- DIRECTIONS
Exactly as written, copy the lines that run from the start of the data below to the line containing "Task: Click the red asterisk next to Company", both ends included.

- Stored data
══════

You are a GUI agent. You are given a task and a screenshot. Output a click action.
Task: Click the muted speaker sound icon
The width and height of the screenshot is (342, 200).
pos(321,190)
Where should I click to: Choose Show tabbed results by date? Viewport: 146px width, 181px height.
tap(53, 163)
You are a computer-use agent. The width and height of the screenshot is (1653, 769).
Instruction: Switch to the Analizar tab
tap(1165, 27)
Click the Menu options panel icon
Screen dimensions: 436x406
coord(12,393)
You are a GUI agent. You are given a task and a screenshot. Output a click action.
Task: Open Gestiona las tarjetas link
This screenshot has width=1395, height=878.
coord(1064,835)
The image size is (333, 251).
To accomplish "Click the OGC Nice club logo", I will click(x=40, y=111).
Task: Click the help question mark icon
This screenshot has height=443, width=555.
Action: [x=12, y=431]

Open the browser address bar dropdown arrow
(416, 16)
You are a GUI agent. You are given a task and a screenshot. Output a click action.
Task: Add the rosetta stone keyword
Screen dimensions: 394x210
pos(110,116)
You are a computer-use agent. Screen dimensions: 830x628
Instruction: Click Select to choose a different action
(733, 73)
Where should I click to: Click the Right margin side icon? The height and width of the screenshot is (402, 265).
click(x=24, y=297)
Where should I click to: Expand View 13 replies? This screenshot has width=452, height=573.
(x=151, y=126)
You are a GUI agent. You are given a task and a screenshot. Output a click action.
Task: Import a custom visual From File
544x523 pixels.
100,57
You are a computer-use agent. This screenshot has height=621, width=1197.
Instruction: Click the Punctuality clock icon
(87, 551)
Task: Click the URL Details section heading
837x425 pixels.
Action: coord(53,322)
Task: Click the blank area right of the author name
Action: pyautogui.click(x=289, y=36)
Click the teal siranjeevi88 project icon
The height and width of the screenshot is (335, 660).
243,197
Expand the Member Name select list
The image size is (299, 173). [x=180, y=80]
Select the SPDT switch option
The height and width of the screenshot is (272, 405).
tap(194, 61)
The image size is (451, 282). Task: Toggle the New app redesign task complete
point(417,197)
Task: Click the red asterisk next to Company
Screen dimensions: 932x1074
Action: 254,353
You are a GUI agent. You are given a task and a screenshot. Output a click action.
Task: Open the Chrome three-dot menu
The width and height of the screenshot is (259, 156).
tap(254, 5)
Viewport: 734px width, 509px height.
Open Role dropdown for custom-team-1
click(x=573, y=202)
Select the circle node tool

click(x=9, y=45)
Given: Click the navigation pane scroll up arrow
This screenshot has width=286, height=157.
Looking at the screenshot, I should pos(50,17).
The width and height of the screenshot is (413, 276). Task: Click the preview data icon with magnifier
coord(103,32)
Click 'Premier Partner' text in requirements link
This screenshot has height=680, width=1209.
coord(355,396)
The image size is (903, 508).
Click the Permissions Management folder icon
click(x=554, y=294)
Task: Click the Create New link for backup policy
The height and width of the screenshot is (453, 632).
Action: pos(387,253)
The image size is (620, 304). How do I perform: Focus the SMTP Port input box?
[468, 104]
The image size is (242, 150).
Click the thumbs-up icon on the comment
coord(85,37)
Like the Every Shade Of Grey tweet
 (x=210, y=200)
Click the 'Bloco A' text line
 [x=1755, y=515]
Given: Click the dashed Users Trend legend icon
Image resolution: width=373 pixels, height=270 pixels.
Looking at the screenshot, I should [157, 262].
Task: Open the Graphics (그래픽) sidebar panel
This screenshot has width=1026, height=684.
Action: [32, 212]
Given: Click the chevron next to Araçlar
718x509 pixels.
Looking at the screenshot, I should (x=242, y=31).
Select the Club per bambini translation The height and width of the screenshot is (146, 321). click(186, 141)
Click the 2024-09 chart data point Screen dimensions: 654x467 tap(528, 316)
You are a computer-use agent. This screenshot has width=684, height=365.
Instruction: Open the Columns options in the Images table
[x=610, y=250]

══════

- WRITTEN ANSWER
You are a GUI agent. You are given a task and a screenshot. Output a click action.
Task: Click the muted speaker sound icon
The width and height of the screenshot is (342, 200).
pos(321,190)
Where should I click to: Choose Show tabbed results by date? Viewport: 146px width, 181px height.
tap(53, 163)
You are a computer-use agent. The width and height of the screenshot is (1653, 769).
Instruction: Switch to the Analizar tab
tap(1165, 27)
Click the Menu options panel icon
Screen dimensions: 436x406
coord(12,393)
You are a GUI agent. You are given a task and a screenshot. Output a click action.
Task: Open Gestiona las tarjetas link
This screenshot has width=1395, height=878.
coord(1064,835)
The image size is (333, 251).
To accomplish "Click the OGC Nice club logo", I will click(x=40, y=111).
Task: Click the help question mark icon
This screenshot has height=443, width=555.
Action: [x=12, y=431]

Open the browser address bar dropdown arrow
(416, 16)
You are a GUI agent. You are given a task and a screenshot. Output a click action.
Task: Add the rosetta stone keyword
Screen dimensions: 394x210
pos(110,116)
You are a computer-use agent. Screen dimensions: 830x628
Instruction: Click Select to choose a different action
(733, 73)
Where should I click to: Click the Right margin side icon? The height and width of the screenshot is (402, 265).
click(x=24, y=297)
Where should I click to: Expand View 13 replies? This screenshot has width=452, height=573.
(x=151, y=126)
You are a GUI agent. You are given a task and a screenshot. Output a click action.
Task: Import a custom visual From File
544x523 pixels.
100,57
You are a computer-use agent. This screenshot has height=621, width=1197.
Instruction: Click the Punctuality clock icon
(87, 551)
Task: Click the URL Details section heading
837x425 pixels.
Action: coord(53,322)
Task: Click the blank area right of the author name
Action: pyautogui.click(x=289, y=36)
Click the teal siranjeevi88 project icon
The height and width of the screenshot is (335, 660).
243,197
Expand the Member Name select list
The image size is (299, 173). [x=180, y=80]
Select the SPDT switch option
The height and width of the screenshot is (272, 405).
tap(194, 61)
The image size is (451, 282). Task: Toggle the New app redesign task complete
point(417,197)
Task: Click the red asterisk next to Company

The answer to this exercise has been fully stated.